Évadé miraculeusement grâce à l’intervention de la Sainte Vierge, de sa prison de Tolède après neuf mois de détention, il pourra continuer l’œuvre de la Réforme dans les années qui lui restent. Nous le voyons Prieur du Couvent du Calvaire, Recteur d’un autre couvent de Baiza, Prieur du Couvent de Grenade, Vicaire Provincial d’Andalousie, encore Prieur du Couvent de Grenade, Prieur du Couvent de Segour.

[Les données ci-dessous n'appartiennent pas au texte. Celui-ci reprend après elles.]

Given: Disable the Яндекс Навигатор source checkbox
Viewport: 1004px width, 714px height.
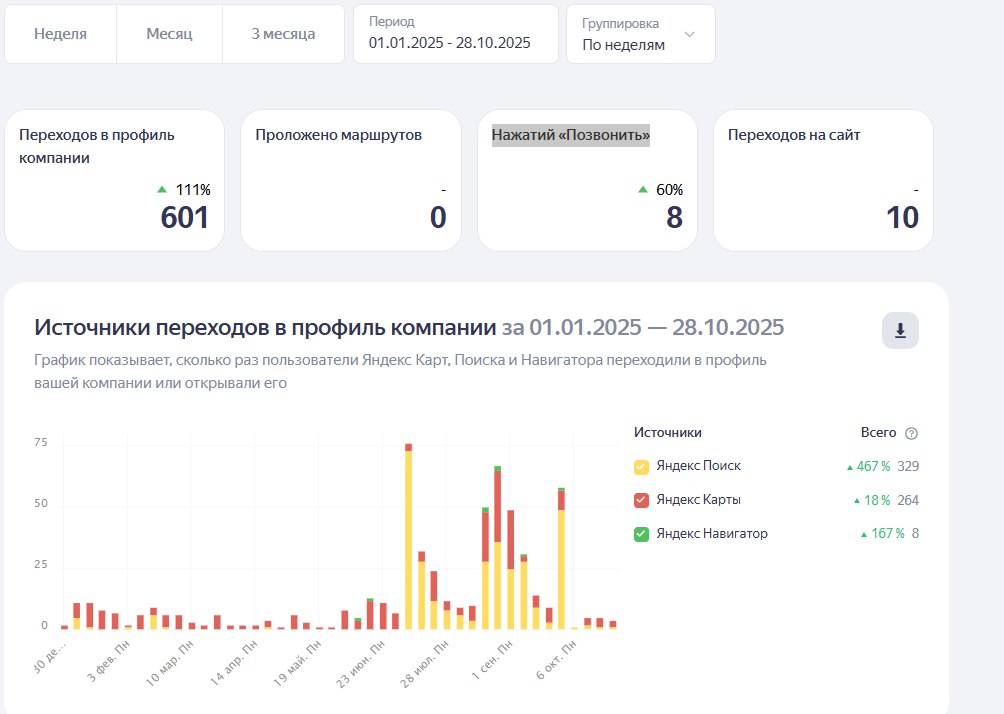Looking at the screenshot, I should 642,534.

Avant de conclure, nous voulons retenir quelques faits très simples qui révèlent la tendresse si délicate du cœur de saint Jean de la Croix. Si le renom de sa sainteté, les extases qu’il voulait cacher mais qui se révélaient lorsqu’il priait ou célébrait le Saint Sacrifice avec une ferveur toute céleste, vont lui amener des âmes très élevées en perfection, comme il sut se faire compatissant et doux envers les pécheurs et les humbles ! À Grenade, il confessera une pauvre vieille Mauresque qui ne voulait s’adresser qu’à lui. Auprès de ses jeunes religieux, il sut agir en Père ; si l’un deux était malade, lui-même le soignait et préparait de ses propres mains des plats appétissants pour l’aider à se remettre.

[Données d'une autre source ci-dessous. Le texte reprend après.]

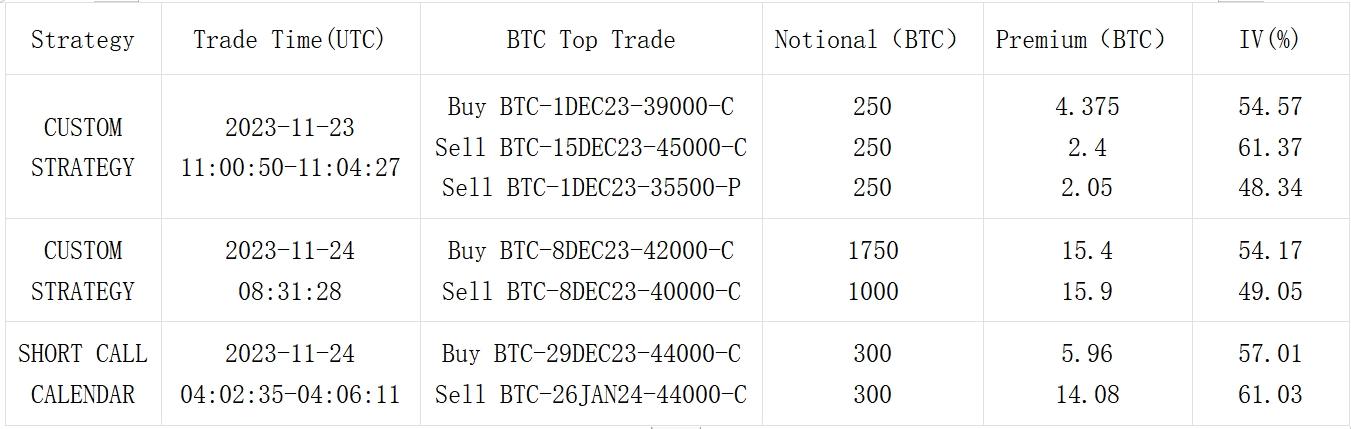Select the Sell BTC-15DEC23-45000-C trade
The image size is (1351, 429).
pos(590,147)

On représente Jean de la Croix avec une colombe sur l’épaule. Pourquoi ? Parce que plusieurs de ses frères avaient vu, soit dans sa cellule, soit à sa fenêtre, une belle colombe immobile auprès du saint, symbole mystique de la pureté de son âme. La dernière épreuve avant de mourir lui vient d’un Père de la Réforme, le Père Daria, qui va la compromettre par une surcharge de prescriptions. Jean de la Croix proteste mais on ne l’écoute pas et il se verra relégué « comme une vieille guenille » dans un petit couvent d’Andalousie perdu dans la montagne, Penuela ; son état de santé se détériorant, il sera envoyé au Couvent d’Ubeda.
Une campagne de calomnies se déclenche contre le saint. On pourchasse ses écrits pour les livrer à l’Inquisition. On falsifie des documents… Mais l’âme du saint demeure sereine. Il a dépassé toutes les passions humaines et dans ses dernières et cruelles épreuves il ne voit que la main de Dieu qui permet le mal pour en tirer un plus grand bien. De grandes souffrances physiques accablent ses derniers jours, néanmoins sa patience ne sera jamais prise en défaut. Le 14 décembre, au moment des Matines, un samedi (jour consacré à la sainte Vierge qu’il aimait si tendrement), Jean de la Croix rendit son âme à Dieu… Son visage resplendissait, dirent les témoins et une odeur suave se répandit dans la cellule.
À peine cent ans plus tard, le 23 janvier 1675, l’humble religieux sera béatifié. Il sera canonisé en 1721 et déclaré Docteur de l’Église en 1926.